企業という組織の中で仕事をする以上、避けて通れないのが社内での情報共有です。上司、部下、同期はもちろんのこと他部署などとも情報を共有して業務を進めていく場面は多くあります。
他方、情報共有で課題を感じている企業は少なくありません。2017年にHR総研が行なった社内コミュニケーションに関する調査によれば、4分の1の企業が「社内情報共有ができていない」と回答しています。
「伝えたつもりなのに伝わってなかった……」「誰に何を伝えたか忘れてしまった……」などの理由により、社内情報共有が上手くできないケースが多く見られます。特に営業職で顧客情報やセールスのノウハウを一人で抱えてしまっていては、全体的な売上げ拡大につながらなくなってしまいます。
今回は、社内情報共有の重要性と課題、そして情報共有を促進する際のポイントについて考えていきます。

社内情報共有とは
社内情報共有とは、各社員の持つ情報を関係社員に共有し、全社的に活用できる情報にすることです。口頭や手書きメモもありますが、デジタル技術が普及したことにより、メールやSNS、チャットツールといった手段を用いて行われることが多くなりました。
ここで言う「情報」とは、顧客情報はもちろんのこと、業務に関する知識やノウハウなども含まれます。さまざまな業務から産出される情報を蓄積・整理し、業務に落とし込むことで、より効率化が可能になります。
営業活動の場面においては、
- 顧客情報、会社情報
- 顧客の関係者情報(人脈情報)
- 営業活動の中で得た情報(業界の状況、顧客の目標や課題など)
- 顧客への営業アプローチや訪問内容の記録をまとめた対応情報
などが共有すべき有益な情報といえるでしょう。
**********
§ **依頼 A**: 社内情報共有についての本文から、「企業という組織の中で仕事をす」で始まって「われることが多くなりました。」まで続く部分を、一字も変えずにそのまま書き写してください。
§ **依頼 B**: 社内情報共有についての本文にある「社内情報共有とは、各社員の持つ情報を関係社員に共有し、全社的に活用できる情報にすることです。」という文を英語に訳してください。
§ **依頼 C**: 社内情報共有についての本文によると、2017年にHR総研が行った調査で「社内情報共有ができていない」と答えた企業はどれくらいの割合でしたか。

§ **提供データ**:
**********
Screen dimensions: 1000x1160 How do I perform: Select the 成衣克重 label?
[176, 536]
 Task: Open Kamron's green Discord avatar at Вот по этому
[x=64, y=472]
**********
§ **出力 A**:
企業という組織の中で仕事をする以上、避けて通れないのが社内での情報共有です。上司、部下、同期はもちろんのこと他部署などとも情報を共有して業務を進めていく場面は多くあります。
他方、情報共有で課題を感じている企業は少なくありません。2017年にHR総研が行なった社内コミュニケーションに関する調査によれば、4分の1の企業が「社内情報共有ができていない」と回答しています。
「伝えたつもりなのに伝わってなかった……」「誰に何を伝えたか忘れてしまった……」などの理由により、社内情報共有が上手くできないケースが多く見られます。特に営業職で顧客情報やセールスのノウハウを一人で抱えてしまっていては、全体的な売上げ拡大につながらなくなってしまいます。
今回は、社内情報共有の重要性と課題、そして情報共有を促進する際のポイントについて考えていきます。

社内情報共有とは
社内情報共有とは、各社員の持つ情報を関係社員に共有し、全社的に活用できる情報にすることです。口頭や手書きメモもありますが、デジタル技術が普及したことにより、メールやSNS、チャットツールといった手段を用いて行われることが多くなりました。

§ **出力 B**: Internal information sharing means sharing the information each employee has with the employees concerned and turning it into information that can be used across the whole company.

§ **出力 C**: 4分の1の企業です。